5. Still reeling: Jews in Monsey and across the US are working to process the country’s latest anti-Semitic attack that left five people injured at a Hasidic rabbi’s house two days ago.
- “Anti-Semitism has never been so bad. It’s becoming more and more of an issue. It’s crazy,” 23-year-old Chaim Kaplan tells AFP outside the Chabad Lubavitch World Headquarters in Crown Heights. “What are you gonna do?” asks Kaplan. “It’s never been the Jewish attitude to back off. We’ve always been persecuted. It is what it is. We gotta fight it with love.”
- “I tell my family to go on and do whatever they have to do, like go to school and go to pray,” says Ron Fulop in Brooklyn’s Williamsburg neighborhood, also home to a large ultra-Orthodox Jewish community.
- Meanwhile, New York Mayor Bill de Blasio announces a series of measures to tackle what he called an anti-Semitism “crisis” sweeping the United States. “It has taken a more and more violent form,” de Blasio tells NPR, adding that the “forces of hate have been unleashed.”

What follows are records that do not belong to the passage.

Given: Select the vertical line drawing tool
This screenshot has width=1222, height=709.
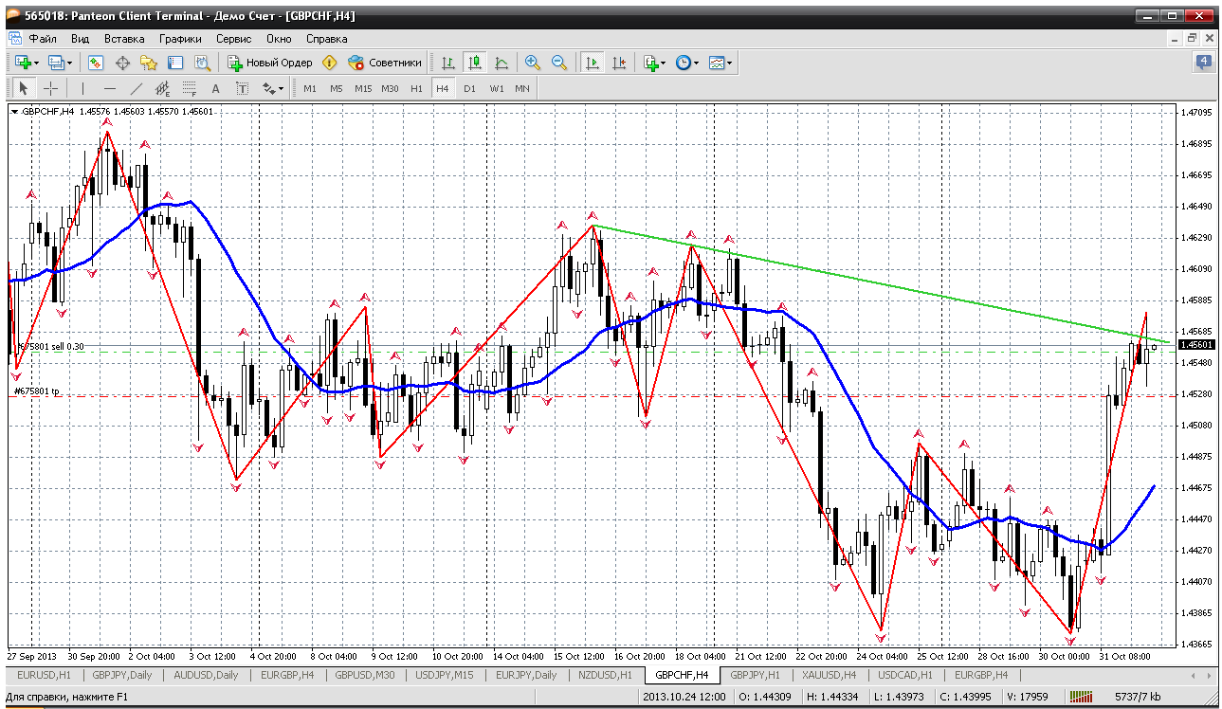Looking at the screenshot, I should pos(82,88).
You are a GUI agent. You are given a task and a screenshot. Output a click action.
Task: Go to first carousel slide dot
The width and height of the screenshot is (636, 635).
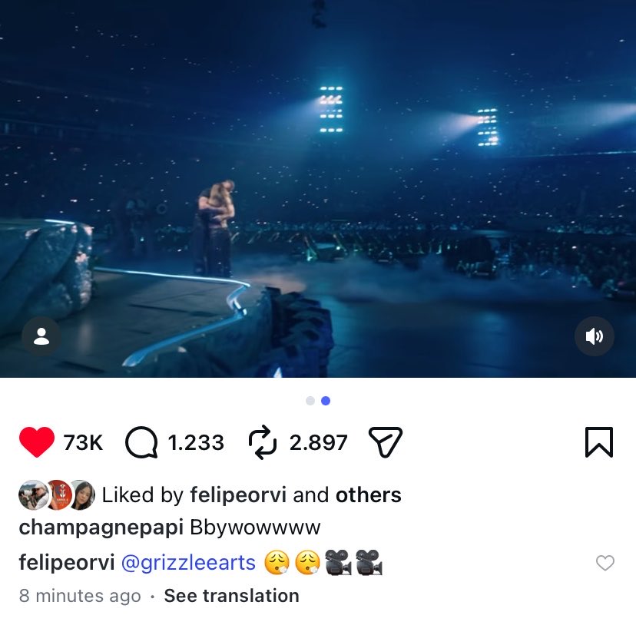point(310,401)
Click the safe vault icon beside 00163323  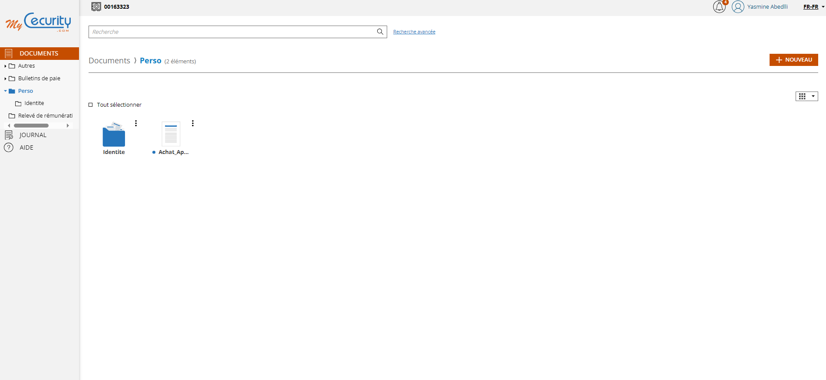point(96,7)
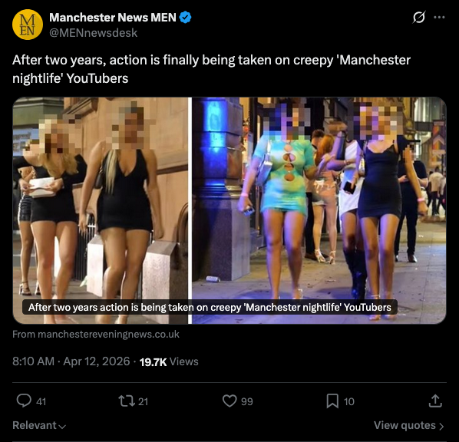Expand the Relevant sort dropdown
This screenshot has width=459, height=442.
tap(39, 425)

- De Blasio says he has already started increasing police presence in Jewish communities of New York, as well as adding security cameras and multi-ethnic community safety patrols.
- “We are scared,” Yitzchok Schwartz, 17, tells AFP. “We also don’t know what to say to the kids so they are not scared,” Schwartz added.
6. Ringing it in: With 2020 hours away, Jewish publications are looking back at the past year and decade and counting down their most memorable and influential stories.
- Here are 12 stories in 2019 that made Times of Israel reporters cry, laugh, cringe, cheer.
- ToI’s Startup editor Shoshana Solomon celebrates innovation by marking Israel’s 10 biggest tech deals of the decade
- JTA puts together its top 10 Jewish stories of 2019: From rising anti-Semitism to Tiffany Haddish.
- Happy New Year from our Israel media review family to yours!